Overcoming mental challenges can be hardest part of exercise

Posted: Sunday, December 30, 2001

WASHINGTON -- For most new exercisers, it's easier to quit than to get fit. Keeping the will to stick with a program can be the hardest exercise.

''Most people who adopt exercise will quit within a short time -- 50 percent within 6 to 8 weeks, another 25 percent by the end of the year,'' said sports psychologist William F. Morgan of the University of Wisconsin-Madison.

''We must be doing something wrong,'' Morgan said.

How to set things right vexes researchers as well as workers in the exercise training field. Their responses include changing the nature of exercise, changing its structure and changing the way exercisers think about what they want to do.

Morgan focuses on changing the nature. The current approach -- health clubs, weight training, running and the like -- doesn't motivate people because it's artificial, he said.

''The reason for the dropouts in these programs is that exercisers have been employing nonpurposeful physical activity -- riding bicycles to nowhere, running treadmills to nowhere,'' Morgan said.

What people need is not exercise programs but physical activity that is part of their daily lives and has purpose, Morgan said. ''If you want to buy an exercise machine, go to the local dog pound and adopt a dog,'' he said. ''That's one of the best exercise machines you can find. They have to go on their daily walk.''

Similarly, people who walk so they can go to work will get their healthful activity even though they may not think of it as exercise, Morgan said.

Some people can stick with conventional exercise programs, but they have managed to make the workouts an important part of their personal identity, Morgan said. ''A daily jog might become ritualized to where it has deep meaning for you as an individual -- but most people quit long before that,'' he said.

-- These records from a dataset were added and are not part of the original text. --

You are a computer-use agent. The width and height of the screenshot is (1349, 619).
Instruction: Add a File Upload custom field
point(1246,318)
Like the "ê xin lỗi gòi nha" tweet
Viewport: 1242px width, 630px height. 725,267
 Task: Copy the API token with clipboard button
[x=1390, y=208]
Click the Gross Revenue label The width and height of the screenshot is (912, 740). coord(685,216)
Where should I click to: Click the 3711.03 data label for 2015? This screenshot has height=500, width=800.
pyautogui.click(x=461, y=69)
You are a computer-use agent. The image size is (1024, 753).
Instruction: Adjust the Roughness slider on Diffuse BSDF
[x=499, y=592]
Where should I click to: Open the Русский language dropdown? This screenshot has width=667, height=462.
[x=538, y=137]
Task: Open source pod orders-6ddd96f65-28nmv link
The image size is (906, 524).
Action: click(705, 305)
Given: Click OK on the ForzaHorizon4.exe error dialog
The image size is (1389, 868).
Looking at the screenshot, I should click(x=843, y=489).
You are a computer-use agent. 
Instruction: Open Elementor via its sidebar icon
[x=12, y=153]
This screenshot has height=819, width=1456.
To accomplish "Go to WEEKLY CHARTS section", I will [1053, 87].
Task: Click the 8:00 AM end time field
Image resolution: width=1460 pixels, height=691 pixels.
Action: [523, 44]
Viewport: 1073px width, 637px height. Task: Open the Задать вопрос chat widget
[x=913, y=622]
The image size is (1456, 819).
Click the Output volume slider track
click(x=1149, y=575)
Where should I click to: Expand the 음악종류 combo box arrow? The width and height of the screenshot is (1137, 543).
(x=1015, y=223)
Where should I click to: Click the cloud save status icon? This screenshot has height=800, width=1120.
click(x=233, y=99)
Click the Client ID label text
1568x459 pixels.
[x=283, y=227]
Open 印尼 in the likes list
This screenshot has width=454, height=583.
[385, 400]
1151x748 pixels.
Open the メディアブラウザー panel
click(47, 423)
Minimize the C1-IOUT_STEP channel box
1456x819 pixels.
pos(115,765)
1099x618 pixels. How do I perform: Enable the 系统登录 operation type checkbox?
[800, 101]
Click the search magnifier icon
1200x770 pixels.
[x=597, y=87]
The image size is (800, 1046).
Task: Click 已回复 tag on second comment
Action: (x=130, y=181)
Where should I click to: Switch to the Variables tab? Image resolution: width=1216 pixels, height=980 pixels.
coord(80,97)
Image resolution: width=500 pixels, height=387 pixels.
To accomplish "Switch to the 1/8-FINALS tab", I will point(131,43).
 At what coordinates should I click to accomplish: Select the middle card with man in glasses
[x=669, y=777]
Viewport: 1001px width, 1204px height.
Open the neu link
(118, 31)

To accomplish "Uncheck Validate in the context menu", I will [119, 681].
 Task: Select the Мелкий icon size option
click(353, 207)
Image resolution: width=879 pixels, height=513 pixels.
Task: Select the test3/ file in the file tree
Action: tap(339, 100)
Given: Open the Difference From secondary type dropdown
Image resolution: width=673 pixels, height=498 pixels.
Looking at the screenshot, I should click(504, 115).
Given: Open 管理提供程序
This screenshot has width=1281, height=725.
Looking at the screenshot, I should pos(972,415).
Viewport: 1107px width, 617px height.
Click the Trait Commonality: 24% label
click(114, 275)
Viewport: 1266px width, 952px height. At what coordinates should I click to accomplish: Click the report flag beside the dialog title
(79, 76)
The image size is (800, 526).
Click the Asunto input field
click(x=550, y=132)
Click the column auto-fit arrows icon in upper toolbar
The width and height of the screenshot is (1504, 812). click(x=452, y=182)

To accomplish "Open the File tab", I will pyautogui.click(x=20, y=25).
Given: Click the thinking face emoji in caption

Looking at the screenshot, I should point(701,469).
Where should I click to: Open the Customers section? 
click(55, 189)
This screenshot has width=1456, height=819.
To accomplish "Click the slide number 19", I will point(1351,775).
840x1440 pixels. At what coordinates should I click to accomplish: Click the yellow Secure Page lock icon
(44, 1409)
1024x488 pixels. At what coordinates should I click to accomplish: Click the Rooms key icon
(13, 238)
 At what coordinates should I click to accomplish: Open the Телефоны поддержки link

Conventional exercise also can be purposeful, said researcher Rod K. Dishman of the University of Georgia. Exercising to lose weight, avoid weakening of the bones or add a bit to a person's lifespan can impart lots of personal meaning, he said.

The problem is to overcome the initial tedium and discomfort, to get to the point where the benefits kick in, and a good way to do this is to minimize discomfort and accentuate enjoyment of the activity, Dishman said. He advises people to find an activity they like, do it with a person they like, and keep doing it regularly until it becomes a habit.

Getting support from the community can provide the personal meaning that translates to motivation, said Dr. Jon L. Schriner, who is trying to build such support in Flint, Mich.

Schriner is medical director of the Crim Festival of Races, a series of events that range from a one-mile fun walk to an internationally competitive 10-mile race.

The Crim tries to make even beginners see themselves as members of a group that runs, Schriner said.

''Training for the Crim goes on all year long,'' he said. ''We have classes. We bring in a sports psychologist. We talk to them about buying shoes, equipment, how they should be running. And we socialize.''

Beginning exercisers will be less likely to drop out if they think they will lose standing in their group, Schriner said. ''The group method has worked for us much more strongly than the individual method,'' he said.

''If you take an individual, and he is going to motivate himself, he has to have a lot of goals -- and most of the time, they are pie-in-the-sky ideas,'' Schriner said.

Personal trainers make their livings from those individuals, so they look for ways to keep beginners motivated. Fitness consultant Daniel Ball wrote about it in the November-December issue of IDEA Personal trainer, a publication of IDEA Health and Fitness Association, a fitness professionals group.

Trainers must help exercisers keep their goals positive and in line with reality, Ball advised. Instead of ''I'm never going to lose weight,'' the exerciser should be encouraged to think, ''I will eventually lose weight, it just may take more time and work,'' he said.

Trainers also must help exercisers to build confidence, by targeting small but achievable increases and discouraging lofty goals that will be tough to achieve, Ball wrote. Exercisers also can talk themselves into success if they are guided away from focusing on their failures, the article said.